A proposito di geopolitica dei vaccini (e non solo)
Israele, l’accordo segreto di Netanyahu con Pfizer trasforma il Paese in un laboratorio
“Corriere della Sera” on line, 25 gennaio 2021
di Davide Frattini
GERUSALEMME — Nell’ufficio del primo ministro — dove ormai risiede da quasi dodici anni — Benjamin Netanyahu tiene i memorabilia da mostrare ai leader stranieri in visita a Gerusalemme. Sotto la teca di cristallo, assieme al modellino del sistema anti-missile Arrow, da qualche settimana il primo ministro ha collocato un’altra freccia: la siringa con cui gli è stata somministrata la prima dose di vaccino. La campagna di immunizzazione coincide con la campagna elettorale — il 23 marzo gli israeliani tornano a votare per la quarta volta in due anni — e il capo del governo vuole restare tale ripetendo ai comizi e nei corridoi degli ospedali che «Israele sarà il primo Paese a sconfiggere il Coronavirus».
Dal 20 di dicembre oltre 2 milioni e mezzo di persone sono stati inoculati e da ieri possono ricevere il vaccino anche i ragazzi tra i 16 e i 18 anni, l’obiettivo è coprire entro la fine di marzo i due terzi della popolazione (in totale 9,2 milioni) senza contare i più giovani. Le fiale che scarseggiano in Europa non sono mai mancate in Israele. In settembre il premier Netanyahu ha contattato di persona Albert Bourla, l’amministratore delegato di Pfizer, per farsi garantire la fornitura. Secondo alcune fonti, lo Stato ebraico ha pagato molto di più per accaparrarsi le dosi, fino al doppio di americani ed europei.

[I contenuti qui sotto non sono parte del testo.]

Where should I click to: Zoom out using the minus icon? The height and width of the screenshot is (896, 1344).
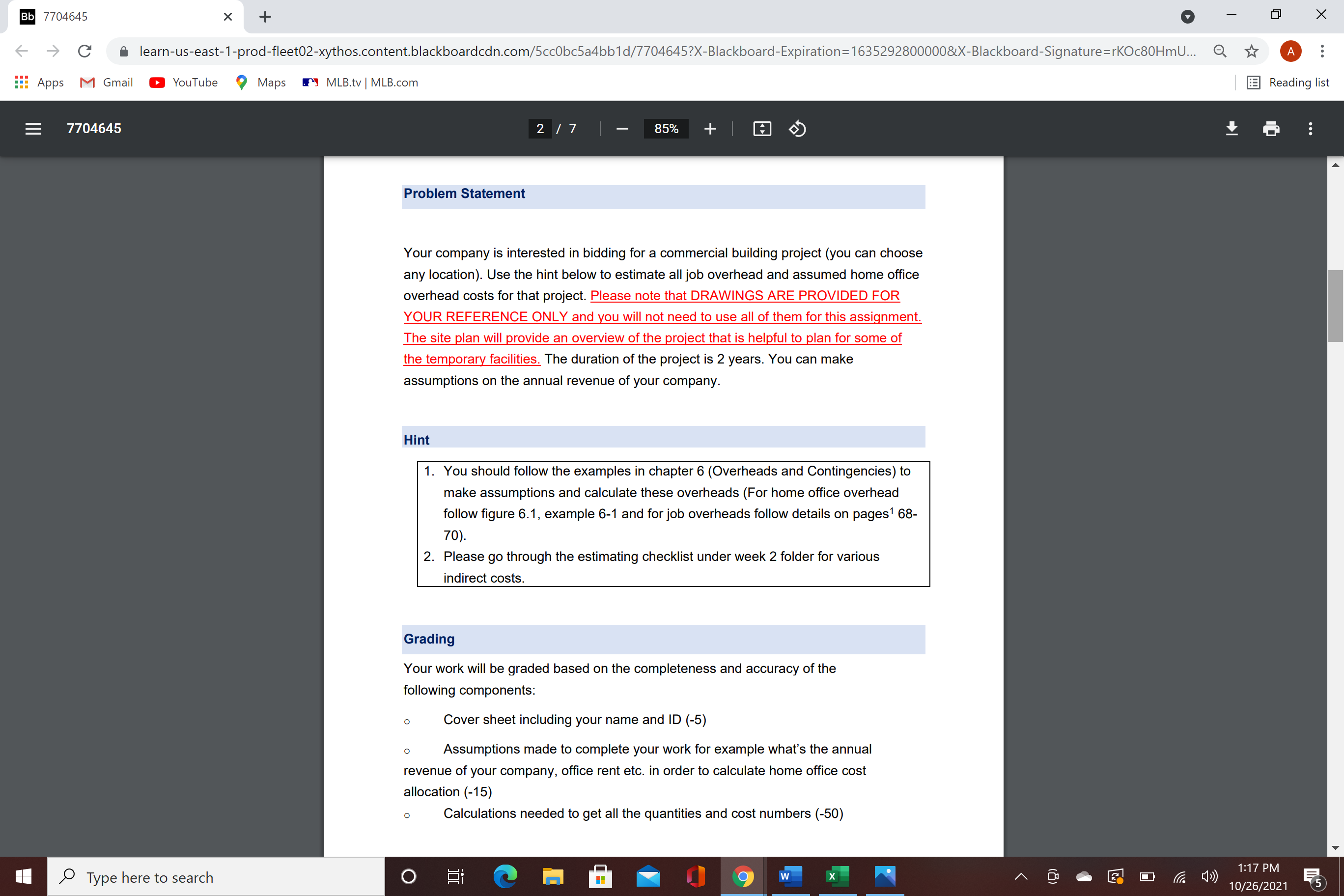click(x=622, y=129)
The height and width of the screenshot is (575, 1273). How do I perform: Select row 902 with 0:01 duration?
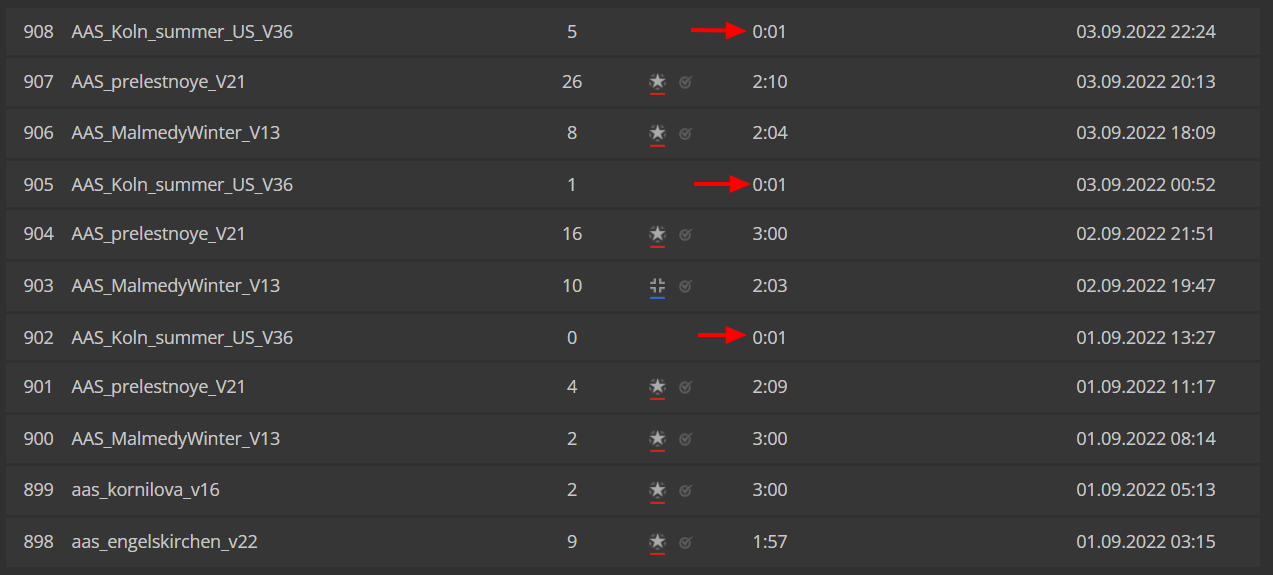pyautogui.click(x=636, y=337)
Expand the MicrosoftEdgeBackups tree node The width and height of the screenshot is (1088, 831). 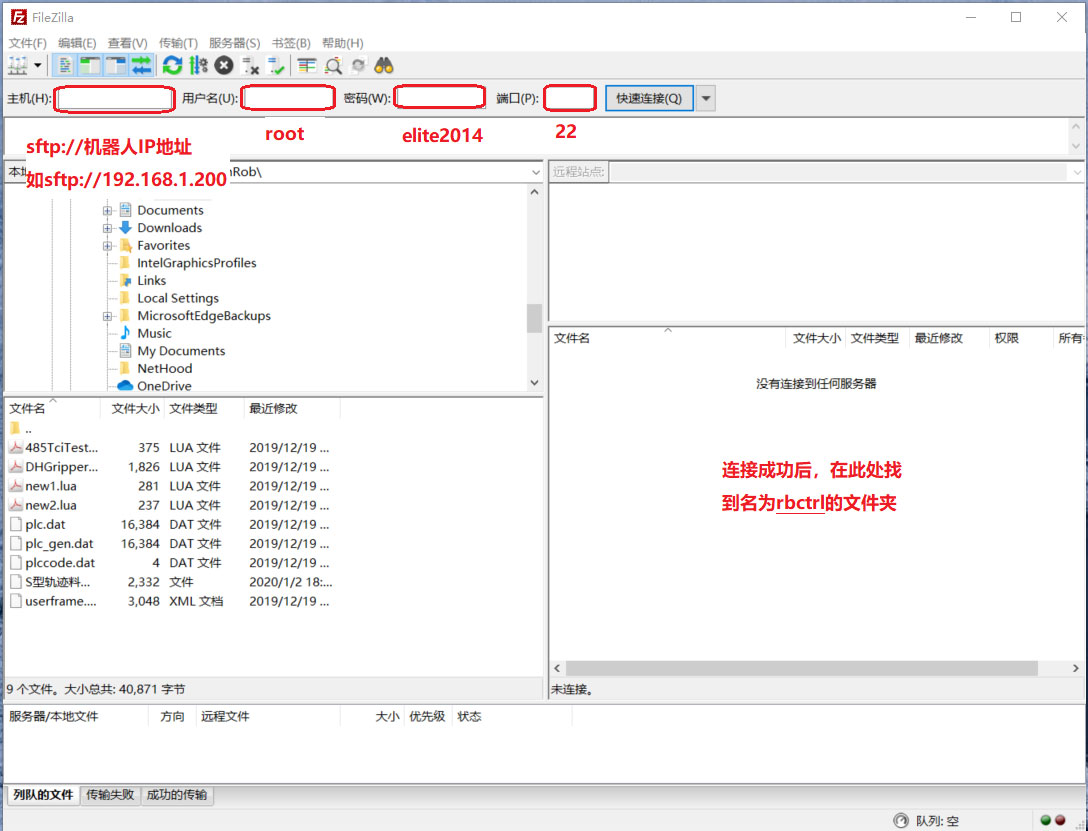point(107,316)
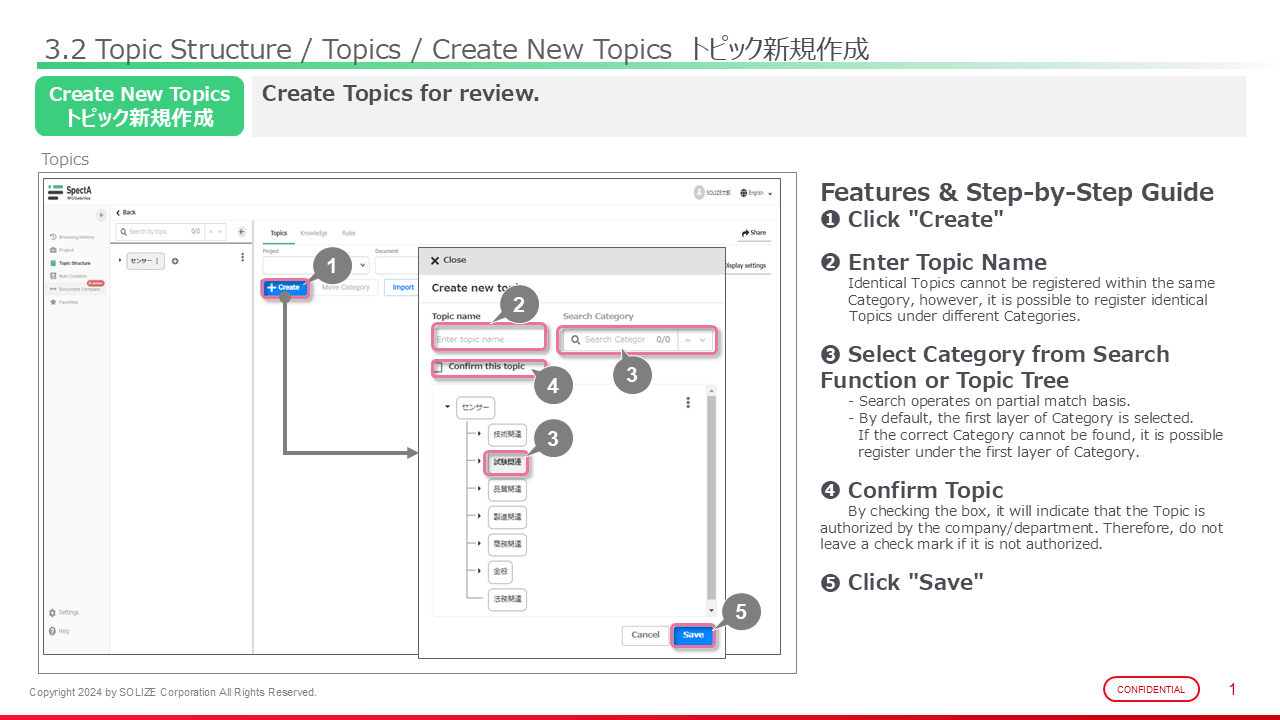This screenshot has height=720, width=1280.
Task: Open the three-dot menu in dialog tree
Action: pos(688,403)
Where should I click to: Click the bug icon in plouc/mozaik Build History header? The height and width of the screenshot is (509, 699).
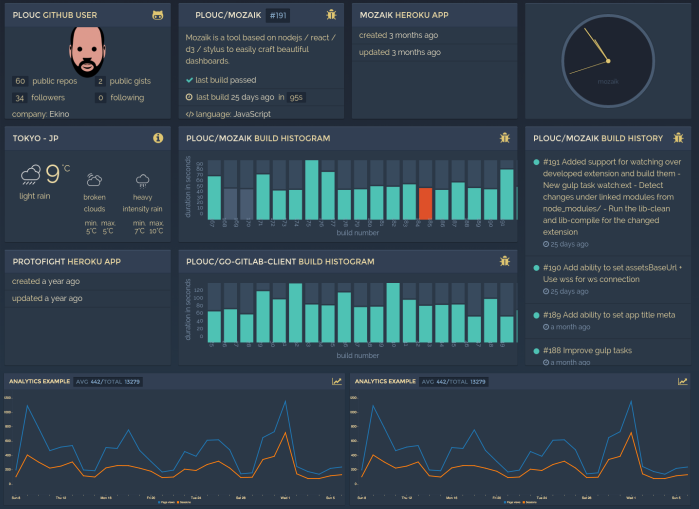pos(678,138)
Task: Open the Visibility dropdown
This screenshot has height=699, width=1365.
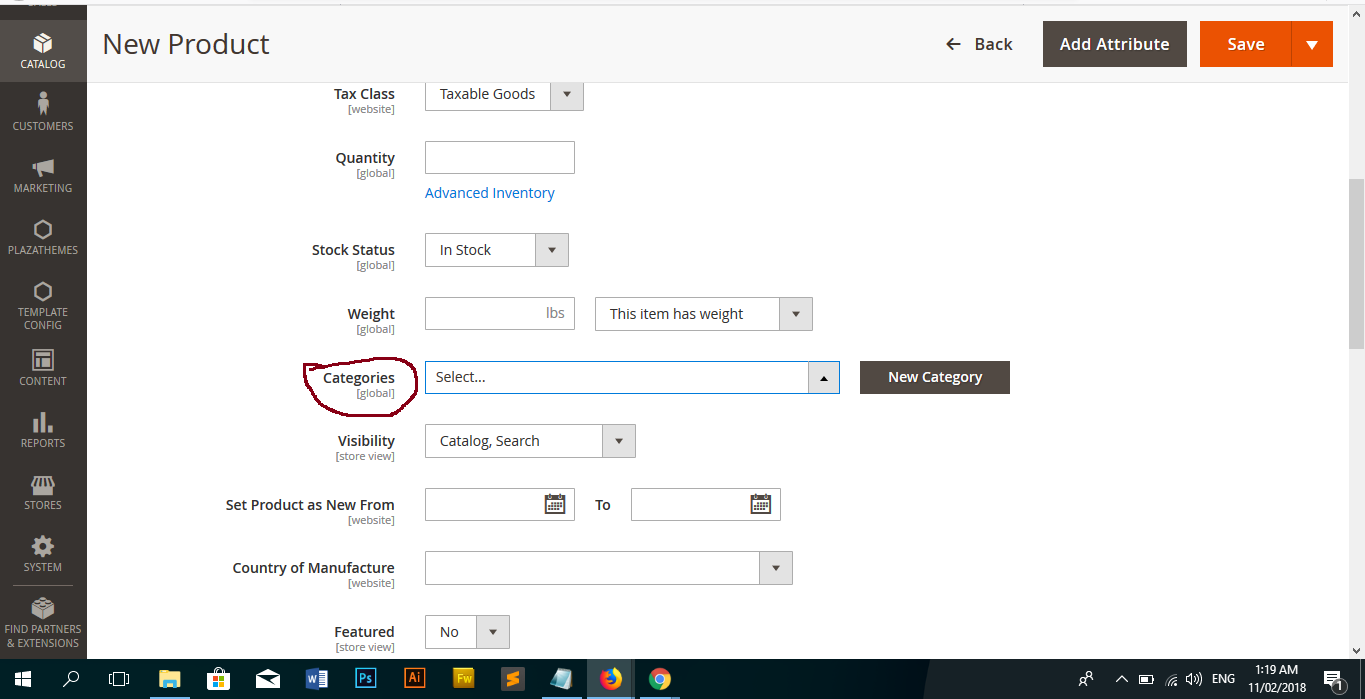Action: (x=618, y=440)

Soprattutto è emerso che il ministero della Sanità ha firmato con la casa farmaceutica un accordo di venti pagine e ha garantito di fornire tutti i risultati delle vaccinazioni, compresi i dettagli di ogni singola puntura fino al braccio di inoculazione. Un’intesa simile sarebbe stata finalizzata anche con Moderna. Aver trasformato Israele in un laboratorio su scala nazionale preoccupa le organizzazioni che lottano per la protezione della privacy: il governo assicura che a Pfizer vengono fornite solo statistiche generali, senza dati personali. «Questa enorme quantità di informazioni può essere hackerata. A quel punto nessuno potrebbe controllare nelle mani di chi finirebbe e potrebbe essere sfruttata in futuro dalle assicurazioni o dai datori di lavoro», spiega Tehilla Shwartz Altshuler, esperta dell’Israel Democracy Institute.